(Stated exercise)
Copy the following lines verbatim, omitting any pictures from your reproduction.

━━━━━━━━━━━━━━━━━━━━

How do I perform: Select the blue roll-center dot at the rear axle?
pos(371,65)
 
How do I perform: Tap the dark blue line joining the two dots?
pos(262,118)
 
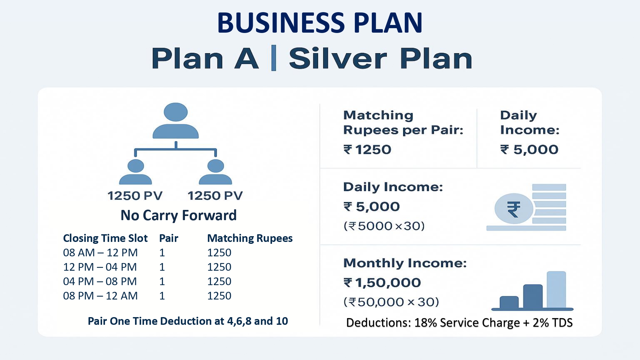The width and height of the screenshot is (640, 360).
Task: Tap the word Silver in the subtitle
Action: click(x=338, y=59)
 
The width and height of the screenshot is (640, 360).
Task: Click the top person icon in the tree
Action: click(x=176, y=121)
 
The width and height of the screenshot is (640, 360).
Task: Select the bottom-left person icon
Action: click(x=135, y=172)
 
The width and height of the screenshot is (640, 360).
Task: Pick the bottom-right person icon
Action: click(x=215, y=172)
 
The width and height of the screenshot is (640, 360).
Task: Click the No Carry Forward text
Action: click(x=179, y=215)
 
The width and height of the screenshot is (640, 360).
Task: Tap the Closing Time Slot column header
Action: click(x=105, y=238)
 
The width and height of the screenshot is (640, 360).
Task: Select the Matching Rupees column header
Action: click(x=250, y=238)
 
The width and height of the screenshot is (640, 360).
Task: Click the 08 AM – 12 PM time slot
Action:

━━━━━━━━━━━━━━━━━━━━

(Exercise result)
How do I perform: Select the blue roll-center dot at the rear axle?
pos(371,65)
 
How do I perform: Tap the dark blue line joining the two dots?
pos(262,118)
 
The width and height of the screenshot is (640, 360).
Task: Tap the word Silver in the subtitle
Action: click(x=338, y=59)
 
The width and height of the screenshot is (640, 360).
Task: Click the top person icon in the tree
Action: click(x=176, y=121)
 
The width and height of the screenshot is (640, 360).
Task: Select the bottom-left person icon
Action: click(x=135, y=172)
 
The width and height of the screenshot is (640, 360).
Task: Pick the bottom-right person icon
Action: click(x=215, y=172)
 
The width and height of the screenshot is (640, 360).
Task: Click the No Carry Forward text
Action: click(x=179, y=215)
 
The width and height of the screenshot is (640, 360).
Task: Tap the Closing Time Slot column header
Action: click(x=105, y=238)
 
The width and height of the screenshot is (640, 360).
Task: Select the Matching Rupees column header
Action: click(x=250, y=238)
 
The width and height of the screenshot is (640, 360).
Task: Click the 08 AM – 12 PM time slot
Action:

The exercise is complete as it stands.